Format the lines from the one containing "Task: Click the 注册 register link" through the end of the items as a numbered list, skipping blank lines and leaving out the pictures.

Items for pointing to text and elements:
────────────────────

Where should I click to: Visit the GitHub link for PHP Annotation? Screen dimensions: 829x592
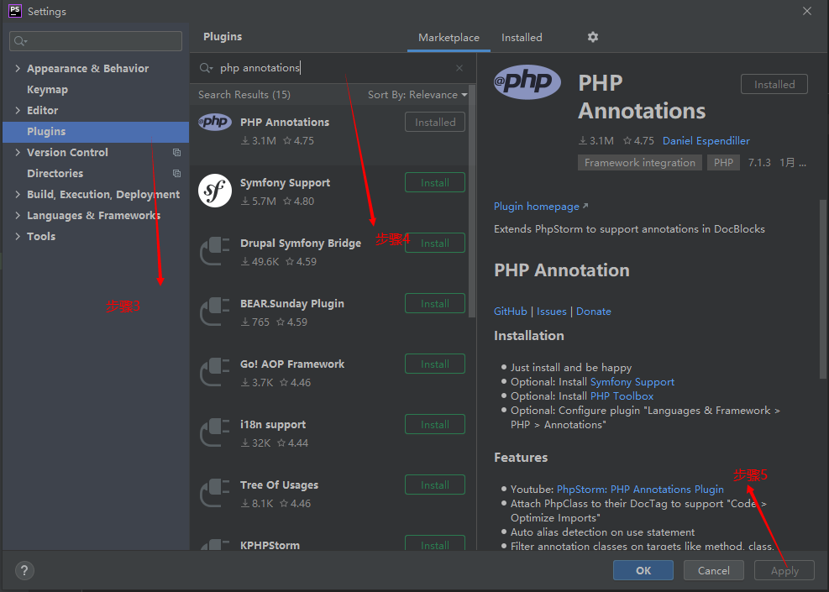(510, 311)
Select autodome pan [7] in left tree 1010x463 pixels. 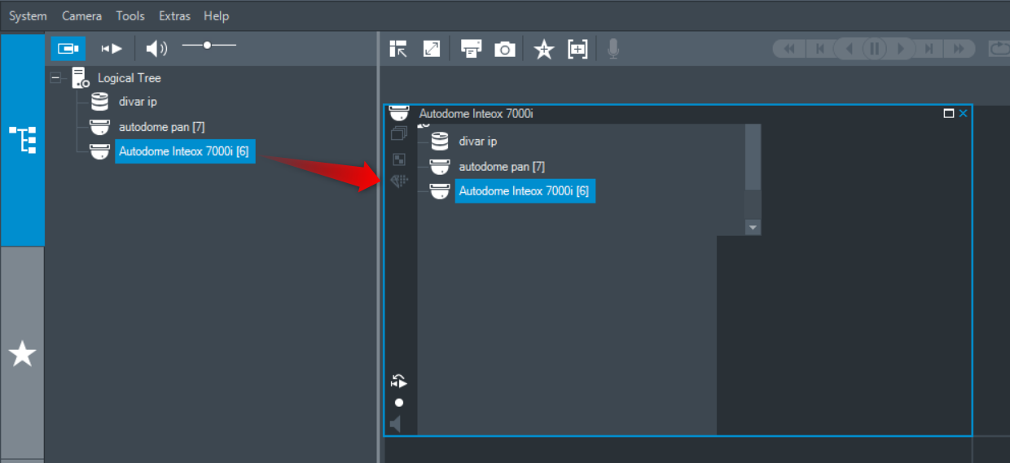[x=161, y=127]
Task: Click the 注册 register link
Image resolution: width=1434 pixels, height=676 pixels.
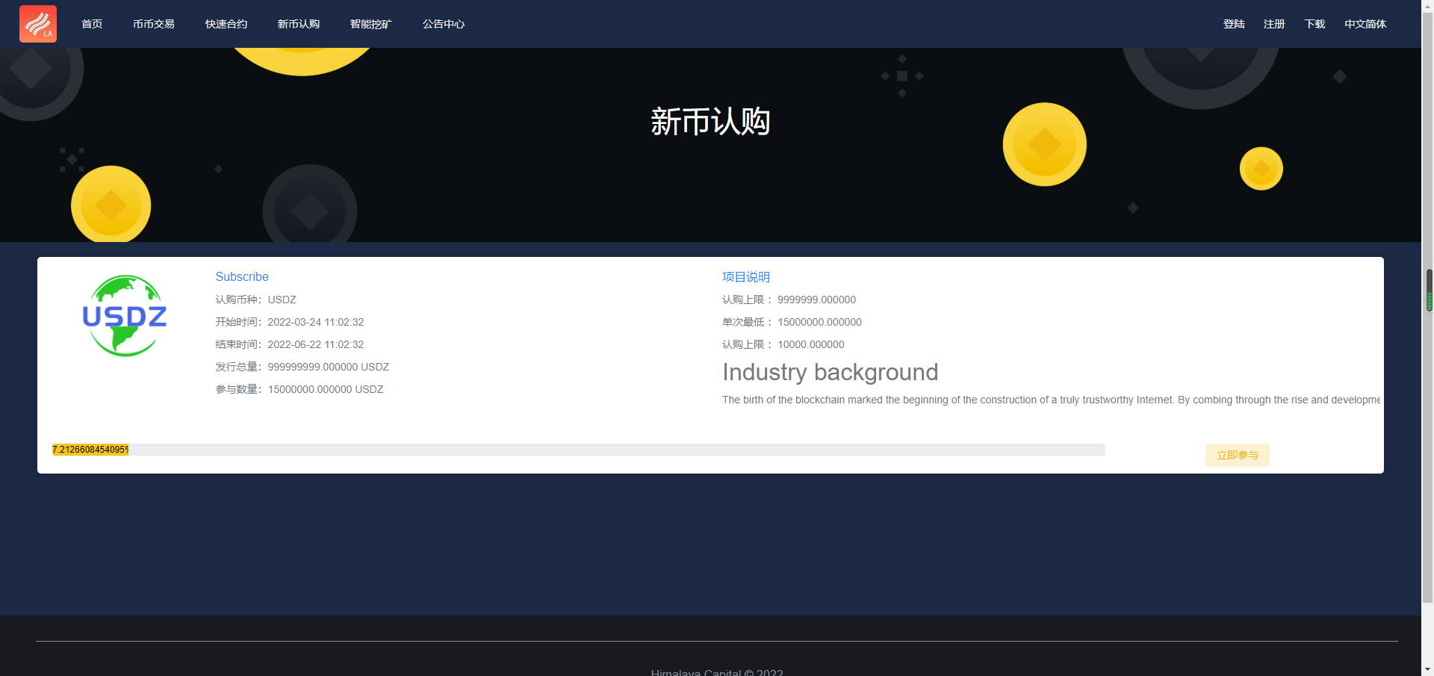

────────────────────

Final answer ::
1. Task: Click the 注册 register link
2. Image resolution: width=1434 pixels, height=676 pixels.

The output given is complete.